The aim of this paper is to test the use of FOSS4G software (Ciolli et al. 2017) and the FORCING geodatabase (Geri et al.2016) to perform an exploratory analysis of the floristic species turnover in a relative small area, and to try to underline some patterns and driving forces.

METHODS
The data coming from the original sampling project were managed and prepared using Qgis software, using the Spatialite format geographic database and georeferenced in the WGS84 UTM 32N coordinate reference system (srid: 32632). 517 linear transects and a total of 190761 species records were analysed (Geri et al. 2016). The statistical analysis were performed with R software. In each linear transect, considered a single ecological community, the beta diversity using site as simple point were calculated evaluating in this way the degree of species turnover across the environmental gradient that is created along the transect (Tuomisto, 2010).
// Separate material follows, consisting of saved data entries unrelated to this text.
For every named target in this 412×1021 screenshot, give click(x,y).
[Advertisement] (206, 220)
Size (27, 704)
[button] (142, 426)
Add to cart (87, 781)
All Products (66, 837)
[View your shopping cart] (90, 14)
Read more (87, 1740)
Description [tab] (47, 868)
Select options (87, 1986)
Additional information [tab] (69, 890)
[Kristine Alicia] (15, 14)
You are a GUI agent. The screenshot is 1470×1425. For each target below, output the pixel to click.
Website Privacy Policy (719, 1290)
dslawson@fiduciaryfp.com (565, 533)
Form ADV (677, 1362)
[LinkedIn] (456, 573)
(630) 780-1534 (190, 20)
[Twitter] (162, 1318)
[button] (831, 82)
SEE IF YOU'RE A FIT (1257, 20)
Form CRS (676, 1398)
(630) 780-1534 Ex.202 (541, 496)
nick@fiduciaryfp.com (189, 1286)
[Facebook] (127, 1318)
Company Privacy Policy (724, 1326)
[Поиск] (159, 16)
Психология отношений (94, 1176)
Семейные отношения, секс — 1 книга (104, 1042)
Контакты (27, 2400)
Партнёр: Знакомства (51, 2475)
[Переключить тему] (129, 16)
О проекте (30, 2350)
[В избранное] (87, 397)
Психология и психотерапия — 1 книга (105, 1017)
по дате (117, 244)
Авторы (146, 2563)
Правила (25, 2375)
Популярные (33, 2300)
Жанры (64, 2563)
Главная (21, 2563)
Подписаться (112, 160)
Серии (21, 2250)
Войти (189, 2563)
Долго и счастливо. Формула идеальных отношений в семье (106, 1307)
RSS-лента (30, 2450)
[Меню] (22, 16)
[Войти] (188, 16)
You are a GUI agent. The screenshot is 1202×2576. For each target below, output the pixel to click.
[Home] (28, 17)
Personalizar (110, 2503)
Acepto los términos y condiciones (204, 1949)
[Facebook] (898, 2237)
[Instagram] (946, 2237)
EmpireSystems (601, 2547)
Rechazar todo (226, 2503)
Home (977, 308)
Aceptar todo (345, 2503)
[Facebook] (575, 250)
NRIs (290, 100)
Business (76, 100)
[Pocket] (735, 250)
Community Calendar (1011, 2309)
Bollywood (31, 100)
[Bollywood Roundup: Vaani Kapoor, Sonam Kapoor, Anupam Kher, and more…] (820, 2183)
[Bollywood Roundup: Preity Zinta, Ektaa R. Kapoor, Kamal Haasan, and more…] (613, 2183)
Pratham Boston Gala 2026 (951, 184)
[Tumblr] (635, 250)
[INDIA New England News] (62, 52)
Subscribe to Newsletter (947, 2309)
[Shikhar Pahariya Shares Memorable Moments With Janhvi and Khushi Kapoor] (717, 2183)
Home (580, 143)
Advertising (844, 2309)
The basic statistical properties extracted for each transect were put in relation with the beta diversity index and with the corresponding values of species richness, producing graphs that shows the various relations trend. The significance of the linear relations were tested using the Pearson correlation coefficient. Each belt was compared in terms of species composition using the Sørensen’s coefficient of similarity. The behavior of the beta diversity and species richness were deepened in terms of variance partitioning. It was tested the variance explained by the four variables: mean altitude, mean slope, range of altitude and range of slope against beta diversity and species richness. The analysis should stress the role of the variable in single or in multiple way to drive the species turnover. The variance partitioning analysis were processed using the Vegan library of the R statistical software (R Core Team, 2024), and in particular the module “varpart”. This function partitions the variation of response data table with respect to two, three, or four explanatory tables, using redundancy analysis ordination (RDA). To simplify the results interpretation the variance partitioning in combinations of group of three variables was applied. Both terrain altitude and slope data and both vegetation beta diversity and species richness data were transformed with a log transformation in order to obtain a normal distribution of data. QGIS was used also for data exploration and representation.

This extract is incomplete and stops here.